### [GIVEN TEXT]
.....

Three Books I’d Like to Write But Won’t

Book writing pays about a nickel an hour, so other than inflating one’s resume in this modern attention economy, why bother? Anyway, here’s three non-fiction book ideas that should be written but won’t be written by me:

1. The Seedy Underbelly of the Internet: someone needs to get into the semi-sleazy, ethically challenged, weird world of spammers, hate bloggers, affiliate marketers, SEO whores, search toolbar installers, pay-per-posters, belly-fat miracle advertisers that buzz away on the edges of the noblest ambitions of the Interwebs. This is the desperate world of the grifters who exploit every technical advance and loophole from permalinks and trackbacks to page rank and SERP. They are work-at-homers, con men and women who produce garish content-marketing blogs, conduct seminars on how you too can make a stack of cash from Facebook and Twitter, whoring out your content link blog, and play the affiliate marketing game. They put pictures of girls with cleavage on their fake avatars, invite you to be their LinkedIn friend, then send you a message extolling their polystyrene packaging plant in South Korea. They scrape your blog posts and call them their own. They run automated spam bots that write semi-coherent comments on your blog. They pick epic flame battles with other scammers and revel in being hated. These are the true geniuses of precision marketing.

.....

### [DATA EXTRACT]
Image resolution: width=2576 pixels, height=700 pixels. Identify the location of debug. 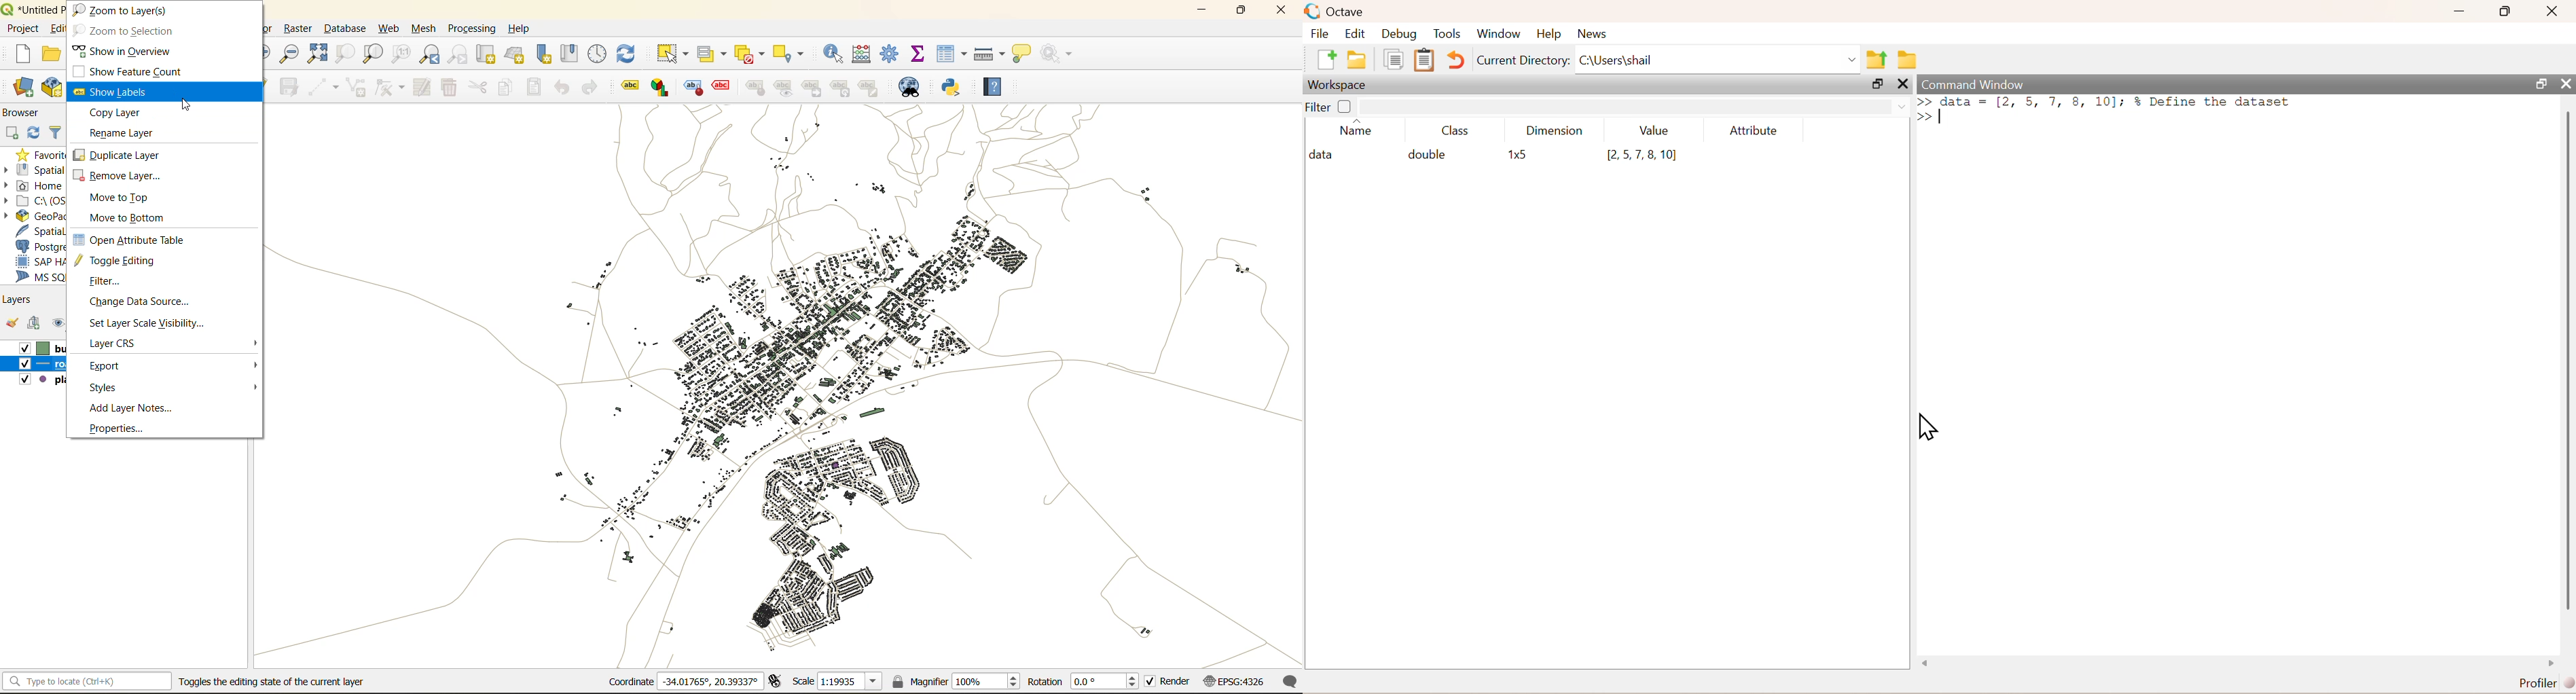
(1399, 35).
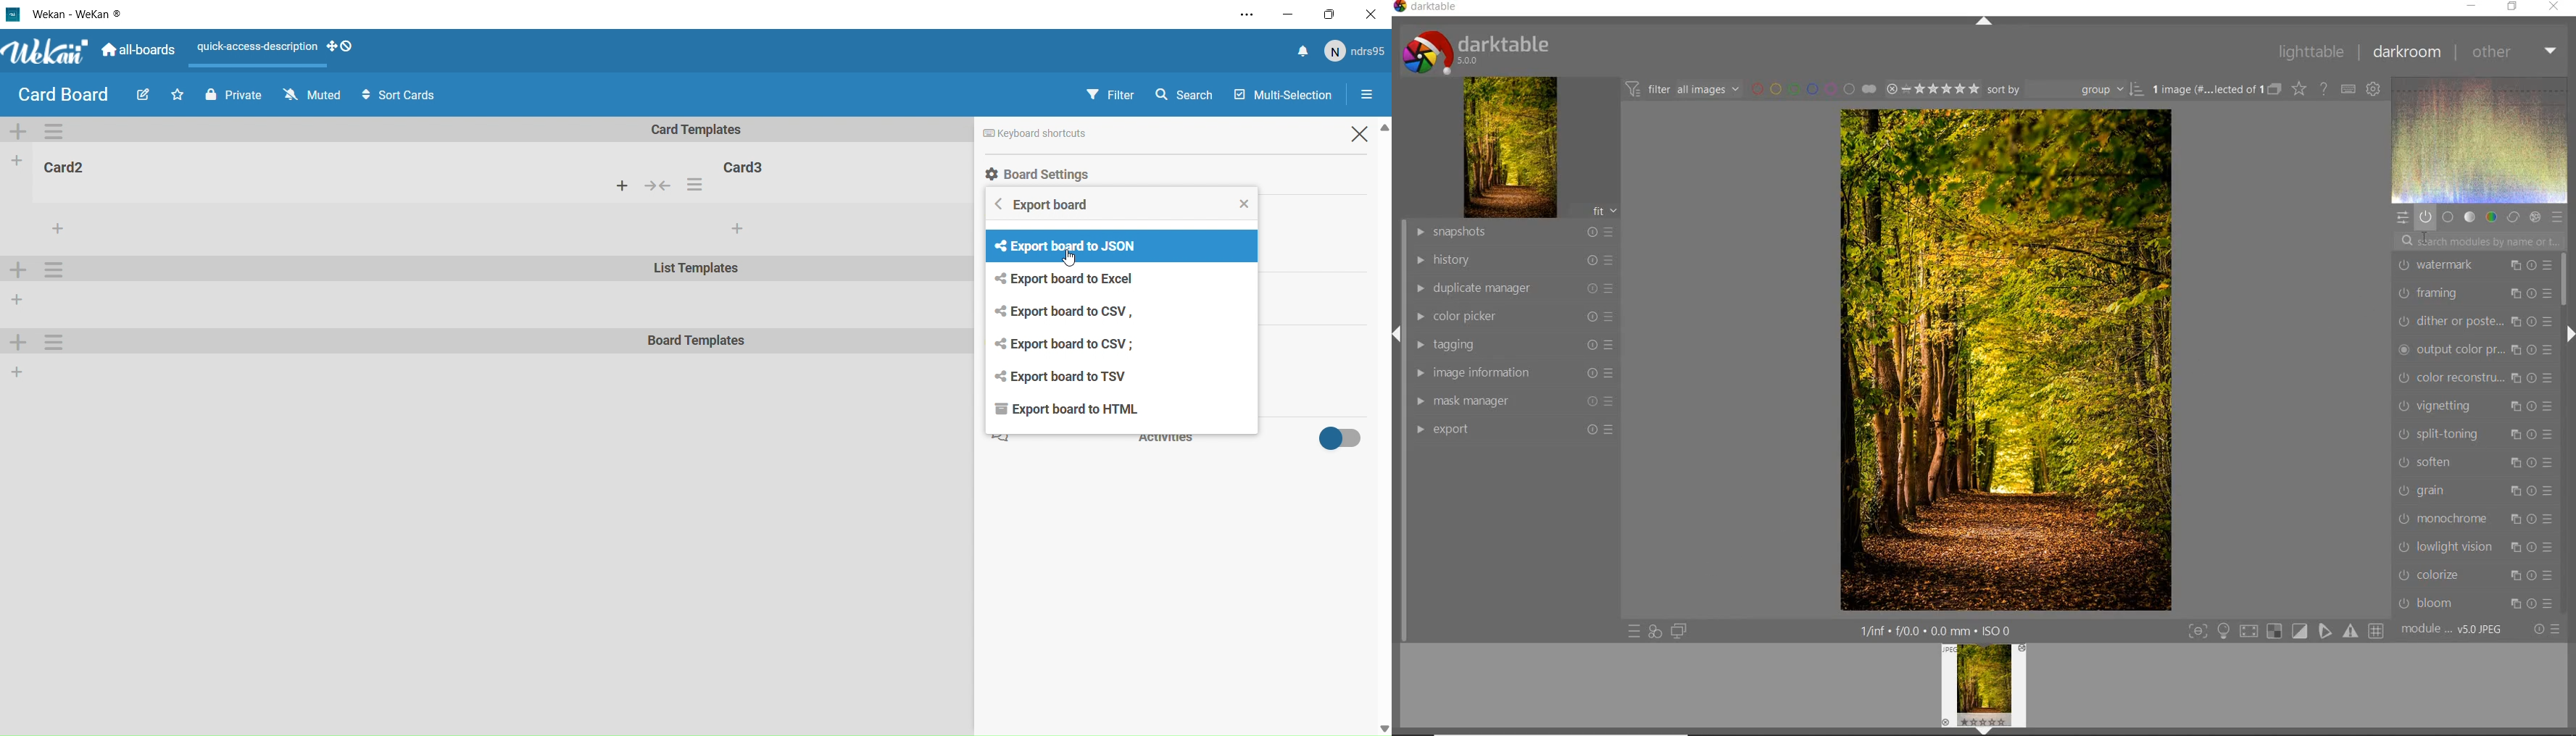 The width and height of the screenshot is (2576, 756). Describe the element at coordinates (2408, 51) in the screenshot. I see `darkroom` at that location.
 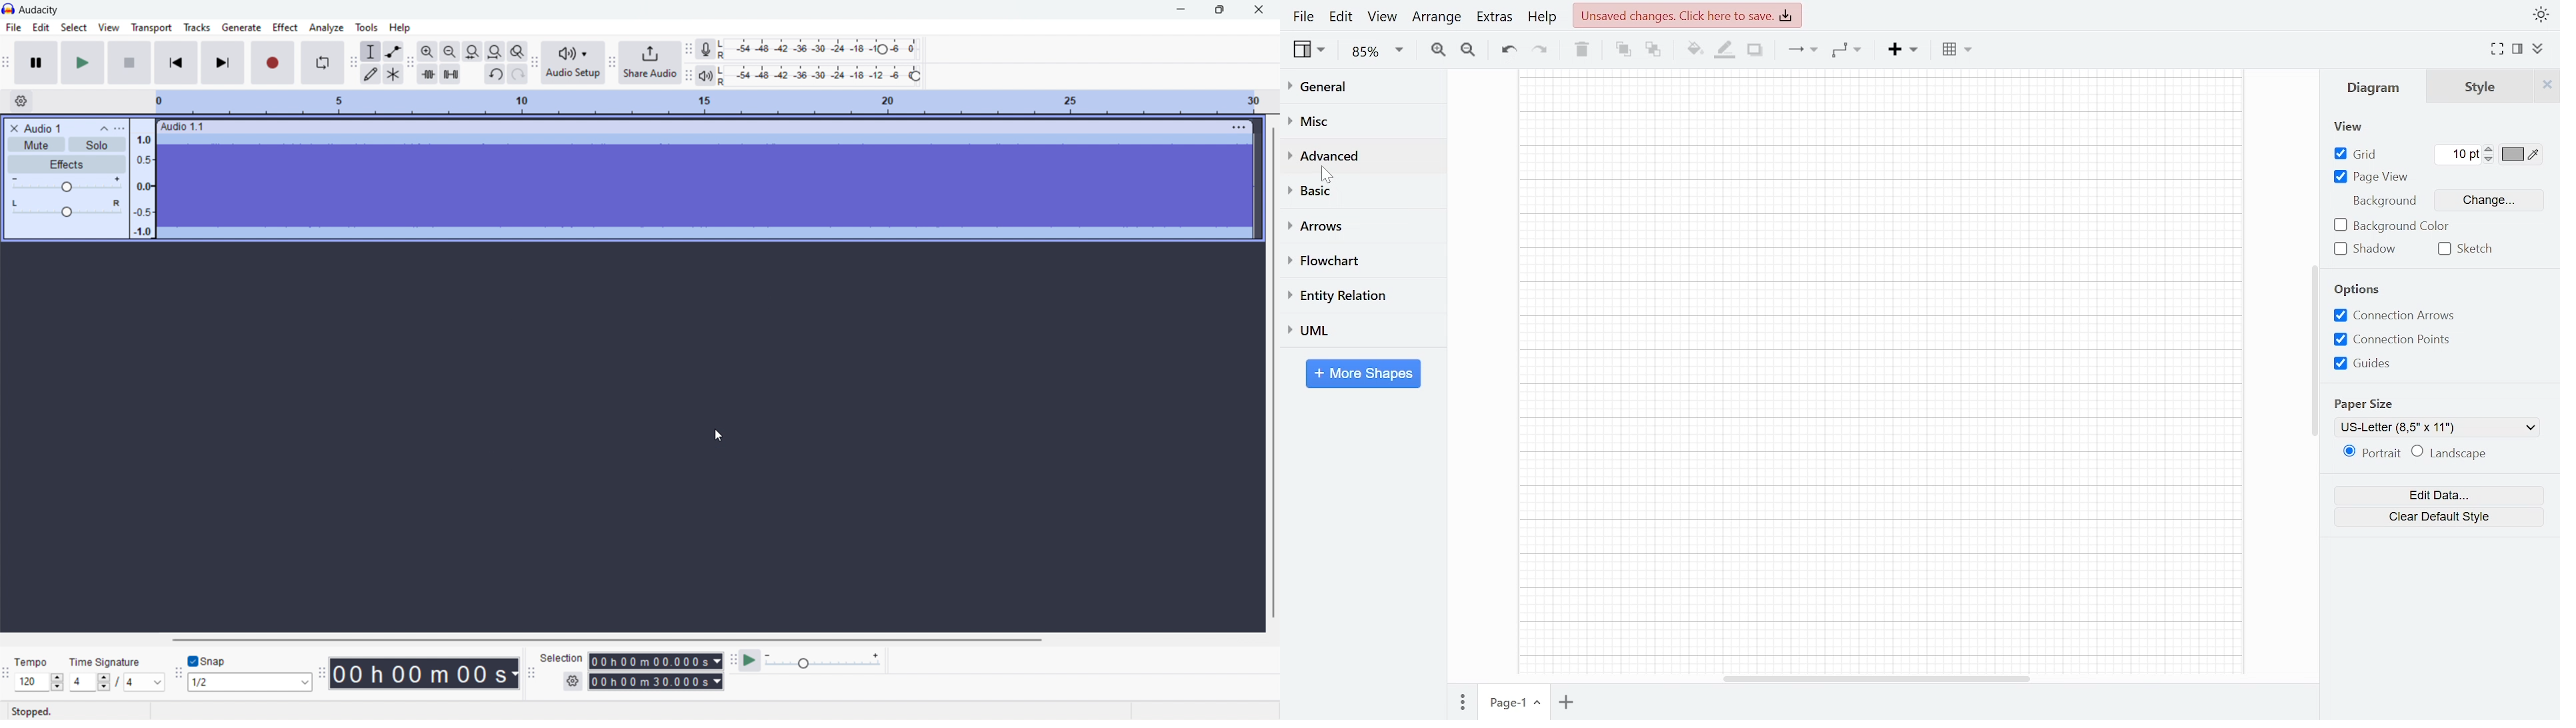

.....

### [EXERCISE PROMPT]
Write out the whole text on book ideas the writer won't pursue, word for word.

### [IN RESPONSE]
Three Books I’d Like to Write But Won’t

Book writing pays about a nickel an hour, so other than inflating one’s resume in this modern attention economy, why bother? Anyway, here’s three non-fiction book ideas that should be written but won’t be written by me:

1. The Seedy Underbelly of the Internet: someone needs to get into the semi-sleazy, ethically challenged, weird world of spammers, hate bloggers, affiliate marketers, SEO whores, search toolbar installers, pay-per-posters, belly-fat miracle advertisers that buzz away on the edges of the noblest ambitions of the Interwebs. This is the desperate world of the grifters who exploit every technical advance and loophole from permalinks and trackbacks to page rank and SERP. They are work-at-homers, con men and women who produce garish content-marketing blogs, conduct seminars on how you too can make a stack of cash from Facebook and Twitter, whoring out your content link blog, and play the affiliate marketing game. They put pictures of girls with cleavage on their fake avatars, invite you to be their LinkedIn friend, then send you a message extolling their polystyrene packaging plant in South Korea. They scrape your blog posts and call them their own. They run automated spam bots that write semi-coherent comments on your blog. They pick epic flame battles with other scammers and revel in being hated. These are the true geniuses of precision marketing.